Friends come and go throughout our lifetimes. And deciding whether or not you should keep someone in your life or give up on a friendship altogether can be hard (and can even feel a lot like a break-up!). If you're torn which direction your relationship with someone should take, we've outlined the situations when it's worth fighting for a friendship — and when it's time to move on.
Regardless of what is happening now, you and this person have been friends for many years, and most of those years have been great! You’ve made tons of memories, you’ve been on trips, you’ve stayed up late having deep conversations about your lives and your goals. You’ve had more good times than bad, and that may be a reason to work on your friendship in order to make it last.
In those mostly positive years of friendship, you’ve been through a lot together. Maybe she was there for you when you lost a family member or went through a horrible breakup in college. And maybe you were there for her when she failed a class or didn't get her dream job. Whatever it is, you’ve both been through a lot, and you’ve been through a lot together. Maybe she isn’t being the most supportive now, but she has been in the past.

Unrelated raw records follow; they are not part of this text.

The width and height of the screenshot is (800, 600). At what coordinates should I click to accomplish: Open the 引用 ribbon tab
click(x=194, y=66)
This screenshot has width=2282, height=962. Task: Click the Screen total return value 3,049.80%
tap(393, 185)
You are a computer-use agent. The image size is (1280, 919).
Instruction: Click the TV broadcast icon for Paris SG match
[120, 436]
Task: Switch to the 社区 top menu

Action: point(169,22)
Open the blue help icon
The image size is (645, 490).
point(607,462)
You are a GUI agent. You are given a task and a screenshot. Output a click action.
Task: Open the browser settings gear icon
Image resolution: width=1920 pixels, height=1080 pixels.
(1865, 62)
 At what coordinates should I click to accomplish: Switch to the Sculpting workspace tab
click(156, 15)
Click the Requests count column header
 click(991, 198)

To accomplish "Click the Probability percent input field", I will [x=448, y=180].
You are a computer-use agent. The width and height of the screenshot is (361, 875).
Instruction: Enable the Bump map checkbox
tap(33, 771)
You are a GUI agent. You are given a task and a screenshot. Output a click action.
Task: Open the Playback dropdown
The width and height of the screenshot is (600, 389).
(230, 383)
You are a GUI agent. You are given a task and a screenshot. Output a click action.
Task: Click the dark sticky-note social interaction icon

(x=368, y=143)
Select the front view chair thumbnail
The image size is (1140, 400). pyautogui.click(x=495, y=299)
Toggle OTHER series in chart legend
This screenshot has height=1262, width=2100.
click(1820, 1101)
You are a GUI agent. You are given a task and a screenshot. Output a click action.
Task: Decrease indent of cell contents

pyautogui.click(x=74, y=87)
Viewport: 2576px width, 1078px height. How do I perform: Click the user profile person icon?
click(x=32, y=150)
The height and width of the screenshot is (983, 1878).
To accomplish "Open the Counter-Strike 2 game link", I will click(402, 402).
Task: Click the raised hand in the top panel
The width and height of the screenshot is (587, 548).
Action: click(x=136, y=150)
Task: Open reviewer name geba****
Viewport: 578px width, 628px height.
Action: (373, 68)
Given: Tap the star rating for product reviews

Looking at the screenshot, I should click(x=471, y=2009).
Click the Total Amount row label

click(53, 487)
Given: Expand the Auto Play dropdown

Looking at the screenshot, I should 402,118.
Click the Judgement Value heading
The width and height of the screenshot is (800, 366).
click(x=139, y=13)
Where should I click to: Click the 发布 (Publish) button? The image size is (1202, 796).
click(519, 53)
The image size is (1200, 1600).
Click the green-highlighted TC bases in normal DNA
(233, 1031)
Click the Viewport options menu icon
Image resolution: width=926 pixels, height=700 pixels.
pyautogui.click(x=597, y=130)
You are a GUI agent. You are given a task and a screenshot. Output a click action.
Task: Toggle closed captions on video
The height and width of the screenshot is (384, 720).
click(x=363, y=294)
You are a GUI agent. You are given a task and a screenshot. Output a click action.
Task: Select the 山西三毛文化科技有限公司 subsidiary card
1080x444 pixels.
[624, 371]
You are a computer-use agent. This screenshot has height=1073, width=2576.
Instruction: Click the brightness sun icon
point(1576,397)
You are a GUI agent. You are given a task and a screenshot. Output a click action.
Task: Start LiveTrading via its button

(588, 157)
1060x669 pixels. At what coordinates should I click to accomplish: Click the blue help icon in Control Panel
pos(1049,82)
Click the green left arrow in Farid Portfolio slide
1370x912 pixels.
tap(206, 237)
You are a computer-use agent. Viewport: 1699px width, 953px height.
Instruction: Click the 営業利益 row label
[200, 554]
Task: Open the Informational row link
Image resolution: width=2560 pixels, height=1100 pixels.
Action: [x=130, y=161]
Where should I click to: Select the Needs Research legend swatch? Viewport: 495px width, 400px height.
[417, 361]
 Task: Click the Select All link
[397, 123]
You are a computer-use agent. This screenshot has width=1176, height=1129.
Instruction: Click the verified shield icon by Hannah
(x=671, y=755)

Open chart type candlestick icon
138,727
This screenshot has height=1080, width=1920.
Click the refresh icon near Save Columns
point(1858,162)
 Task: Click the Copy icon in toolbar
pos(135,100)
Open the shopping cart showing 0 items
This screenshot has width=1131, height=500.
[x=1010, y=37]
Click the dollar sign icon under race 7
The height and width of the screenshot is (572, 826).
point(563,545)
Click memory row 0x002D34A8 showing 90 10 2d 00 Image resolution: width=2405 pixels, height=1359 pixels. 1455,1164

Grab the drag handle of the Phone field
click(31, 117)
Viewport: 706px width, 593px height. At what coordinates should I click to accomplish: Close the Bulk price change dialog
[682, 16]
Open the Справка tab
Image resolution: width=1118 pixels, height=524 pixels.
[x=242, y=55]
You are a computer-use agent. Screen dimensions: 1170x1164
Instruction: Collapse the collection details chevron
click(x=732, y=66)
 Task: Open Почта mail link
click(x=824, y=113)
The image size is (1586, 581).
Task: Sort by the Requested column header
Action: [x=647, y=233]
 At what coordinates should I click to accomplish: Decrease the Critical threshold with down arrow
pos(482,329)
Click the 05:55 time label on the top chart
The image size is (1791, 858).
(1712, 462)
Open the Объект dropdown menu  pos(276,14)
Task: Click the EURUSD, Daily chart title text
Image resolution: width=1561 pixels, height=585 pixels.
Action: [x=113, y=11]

An honest friend is a good friend. Every person needs that one friend in their lives who will tell them the truth, regardless of how hard it is to hear. Honesty is also a sign of a good friendship and a healthy relationship — you are close enough where you have no secrets between the two of you.
If you are distressed over the thought of losing this person, it may be a sign to try to keep them around. Certain people are not meant to be in our lives forever, but others are. If you feel she is the latter, try to talk to her and work it out.
Putting time and effort into a friendship and not receiving that same time and effort in return is incredibly frustrating. You may feel unappreciated and emotionally exhausted. If you continue to feel this way in a friendship after telling the person you feel this way, it may no longer be worth your time and energy. You deserve to be given the same amount and type of support that you are giving others.
If you are a regular support system for your friend when she is going through a tough time, but she does not seem to be one for you when you are in need, this is a red flag. A good friendship should include support and love that does not waiver and is always available when you need it.
Are they canceling plans? Are they avoiding you in social settings? Have they stopped even texting you back? Again, all red flags. While you cannot expect your friend to be available 24/7 for every possible issue you encounter in life, you should be able to rely on them to follow through with plans and respond to your calls, texts, etc.
Maybe you are feeling more distanced from this friend because they are no longer living a lifestyle similar to that of yours. If you feel they have started developing hobbies or habits that you do not approve of, this friendship could begin to have a negative effect on your life. Or if they have moved on to develop different priorities from yours. While these scenarios can be disappointing, they do happen. People move through life in different ways and at different paces, and they begin making different decisions. If your career goals, weekend plans, and lives in general no longer align, it could be time to give up on your friendship.